• Document text:
· · · ·
Attorney-drafted from scratch: $1,500–$5,000+ per side. The smarter approach: start with our free Arizona template, make changes with an AI like Claude, then hire an attorney only to review and assist with signing. The bill should be around $500 per side.
Are prenups enforceable in Arizona?
Yes — Arizona is one of the strongest prenup enforcement states in the country, earning an A rating. Courts review unconscionability only once — at signing — not again at divorce. Changed circumstances during the marriage do not give a court grounds to rewrite the deal. The challenging party bears the full burden of proof, and Arizona courts have a nearly unblemished record of upholding prenups as written.
What makes a prenup invalid in Arizona?
Only two statutory defenses exist under A.R.S. § 25-202(C): (1) the agreement was not signed voluntarily, or (2) it was unconscionable at signing AND the challenging party lacked fair financial disclosure and could not reasonably have known the other's financial situation. Both must be proven by the challenging party. Common practical failure points: last-minute presentation, incomplete financial disclosure (the central issue in Pownall), and lifestyle or infidelity penalty clauses (unenforceable under Arizona public policy). Child custody and support provisions are always unenforceable — leave them out or risk tainting the rest of the agreement.
Do I need a lawyer to get a prenup in Arizona?
No — Arizona law does not require independent legal counsel. But separate attorneys for each side is the most effective way to foreclose a voluntariness challenge later and is documented evidence that both spouses understood what they were signing. Use our template to cut drafting costs; don't skip the attorney review.
What should an Arizona prenuptial agreement include?
· · · ·
• Problems and tasks:
a. According to the text on Arizona prenuptial agreements, at what point do Arizona courts review a prenup for unconscionability?
b. Continue the text on Arizona prenuptial agreements from the point where it stops.

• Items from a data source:
· · · ·
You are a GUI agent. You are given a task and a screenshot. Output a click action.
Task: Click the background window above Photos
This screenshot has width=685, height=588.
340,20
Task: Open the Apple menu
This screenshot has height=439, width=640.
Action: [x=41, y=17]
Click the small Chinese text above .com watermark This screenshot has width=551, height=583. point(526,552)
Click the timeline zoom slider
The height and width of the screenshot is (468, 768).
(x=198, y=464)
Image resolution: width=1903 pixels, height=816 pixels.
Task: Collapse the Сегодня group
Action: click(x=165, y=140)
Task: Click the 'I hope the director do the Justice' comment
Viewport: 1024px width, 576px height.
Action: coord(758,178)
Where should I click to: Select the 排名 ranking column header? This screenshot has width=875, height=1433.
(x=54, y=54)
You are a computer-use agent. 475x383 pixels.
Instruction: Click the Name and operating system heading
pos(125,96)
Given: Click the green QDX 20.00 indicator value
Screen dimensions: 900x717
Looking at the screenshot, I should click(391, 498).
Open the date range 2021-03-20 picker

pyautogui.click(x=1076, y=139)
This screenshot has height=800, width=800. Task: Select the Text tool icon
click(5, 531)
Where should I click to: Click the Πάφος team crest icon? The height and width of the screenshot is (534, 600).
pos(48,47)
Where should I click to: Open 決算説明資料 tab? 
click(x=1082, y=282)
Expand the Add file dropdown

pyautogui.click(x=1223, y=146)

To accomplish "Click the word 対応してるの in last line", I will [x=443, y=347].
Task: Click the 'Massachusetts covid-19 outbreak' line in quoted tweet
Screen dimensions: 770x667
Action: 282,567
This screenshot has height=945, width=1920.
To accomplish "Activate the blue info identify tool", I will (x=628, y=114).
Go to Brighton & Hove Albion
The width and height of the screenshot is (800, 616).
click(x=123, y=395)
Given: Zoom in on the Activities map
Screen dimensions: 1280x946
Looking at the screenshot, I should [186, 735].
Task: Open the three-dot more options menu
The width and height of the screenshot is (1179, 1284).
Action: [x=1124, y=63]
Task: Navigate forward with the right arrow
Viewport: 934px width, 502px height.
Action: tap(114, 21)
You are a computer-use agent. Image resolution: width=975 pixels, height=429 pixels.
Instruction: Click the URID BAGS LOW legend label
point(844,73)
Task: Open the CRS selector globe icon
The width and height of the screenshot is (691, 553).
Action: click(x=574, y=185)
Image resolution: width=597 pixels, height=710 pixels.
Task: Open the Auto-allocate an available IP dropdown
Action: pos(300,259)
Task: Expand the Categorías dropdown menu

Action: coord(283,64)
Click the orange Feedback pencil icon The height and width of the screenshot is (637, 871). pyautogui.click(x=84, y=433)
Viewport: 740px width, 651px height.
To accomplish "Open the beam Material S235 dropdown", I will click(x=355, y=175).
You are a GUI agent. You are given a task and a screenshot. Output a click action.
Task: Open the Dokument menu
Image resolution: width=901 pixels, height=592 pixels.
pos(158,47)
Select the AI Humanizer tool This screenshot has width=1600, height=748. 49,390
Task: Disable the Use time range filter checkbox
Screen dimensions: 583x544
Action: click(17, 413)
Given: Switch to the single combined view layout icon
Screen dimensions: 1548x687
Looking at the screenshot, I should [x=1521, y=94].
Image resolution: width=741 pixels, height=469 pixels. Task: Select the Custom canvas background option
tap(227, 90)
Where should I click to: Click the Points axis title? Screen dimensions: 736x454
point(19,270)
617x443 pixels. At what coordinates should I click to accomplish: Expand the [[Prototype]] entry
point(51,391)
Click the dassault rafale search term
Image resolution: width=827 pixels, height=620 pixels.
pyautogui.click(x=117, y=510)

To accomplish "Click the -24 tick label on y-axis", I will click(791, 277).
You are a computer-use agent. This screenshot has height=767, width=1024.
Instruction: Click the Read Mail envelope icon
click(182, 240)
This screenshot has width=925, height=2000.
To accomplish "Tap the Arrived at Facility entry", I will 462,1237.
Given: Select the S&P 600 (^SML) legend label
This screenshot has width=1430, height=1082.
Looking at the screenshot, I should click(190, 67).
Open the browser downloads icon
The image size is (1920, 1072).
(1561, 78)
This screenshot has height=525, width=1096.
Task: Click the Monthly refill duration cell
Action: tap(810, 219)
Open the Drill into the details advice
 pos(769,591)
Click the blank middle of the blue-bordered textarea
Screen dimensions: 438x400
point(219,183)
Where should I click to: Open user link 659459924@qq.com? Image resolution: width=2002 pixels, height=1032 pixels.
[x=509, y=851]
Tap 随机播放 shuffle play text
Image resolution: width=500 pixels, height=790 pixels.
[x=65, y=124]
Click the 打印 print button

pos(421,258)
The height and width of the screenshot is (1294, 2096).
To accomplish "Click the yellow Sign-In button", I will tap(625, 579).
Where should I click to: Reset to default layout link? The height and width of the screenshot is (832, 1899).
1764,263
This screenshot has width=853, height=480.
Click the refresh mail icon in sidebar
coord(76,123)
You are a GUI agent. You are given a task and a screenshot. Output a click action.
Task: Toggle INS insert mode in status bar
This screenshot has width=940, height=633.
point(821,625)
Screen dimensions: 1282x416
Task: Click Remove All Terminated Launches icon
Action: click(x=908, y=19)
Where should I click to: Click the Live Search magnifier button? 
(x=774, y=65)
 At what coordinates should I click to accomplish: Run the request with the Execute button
· · · ·
• Task-by-task outputs:
a. Only once, at signing, and not again at divorce.

b.
Our Arizona template is built around six core principles:
- Separate property — assets and debts stay with the party who acquired them, minimizing conflict
- Joint assets and debts — anything both parties sign for together is split 50/50
- Marital home — ownership is tracked as a percentage of contribution, so each party gets back what they put in
- Spousal support — structured to incentivize larger families and longer marriages, not divorce
- Full financial disclosure — all assets, debts, and income over $1,000, listed in the exhibits, satisfying A.R.S. § 25-202(C)(2)(a)
- Privacy clause — keeps financial and personal details out of public record, supporting a trusting relationship
Leave out child custody and support entirely — Arizona courts will not enforce them, and including them can undermine the rest of the agreement.
Does Arizona's community property law affect my prenup?
Yes — and this is the single most important reason Arizona couples need a prenup. Without one, A.R.S. § 25-211 makes virtually all income earned and assets acquired during marriage community property, split 50/50 at divorce. That includes salary, business growth, retirement contributions, and debts your spouse runs up. A properly drafted prenup can opt both parties out of community property entirely, converting the marriage into a fully separate-property arrangement. Arizona Court of Appeals decisions, including Pownall, have consistently affirmed this opt-out right.
How far in advance should I get a prenup in Arizona?
Arizona has no statutory minimum, but we recommend signing 30–60 days before the wedding, with your spouse having 2–3 weeks to review the final draft with their own attorney. Presenting it close to the wedding creates time pressure that supports a voluntariness challenge under A.R.S. § 25-202(C)(1). Contact an attorney 3–4 months before the wedding. Best practice: sign before proposing — no time pressure, no wedding-planning stress, and you'll learn something important about whether you really want to marry this person.
Can a prenup be challenged after the wedding in Arizona?
Yes, but the bar is very high. Arizona does not give courts a second look for unconscionability at divorce — only at signing. A spouse cannot return years later arguing the agreement became unfair as circumstances changed. The one statutory carve-out: if eliminating spousal support would cause a party to qualify for public assistance, a court may order minimum support to avoid that outcome (A.R.S. § 25-202(D)). Draft spousal support provisions to stay above that floor, and the agreement should hold.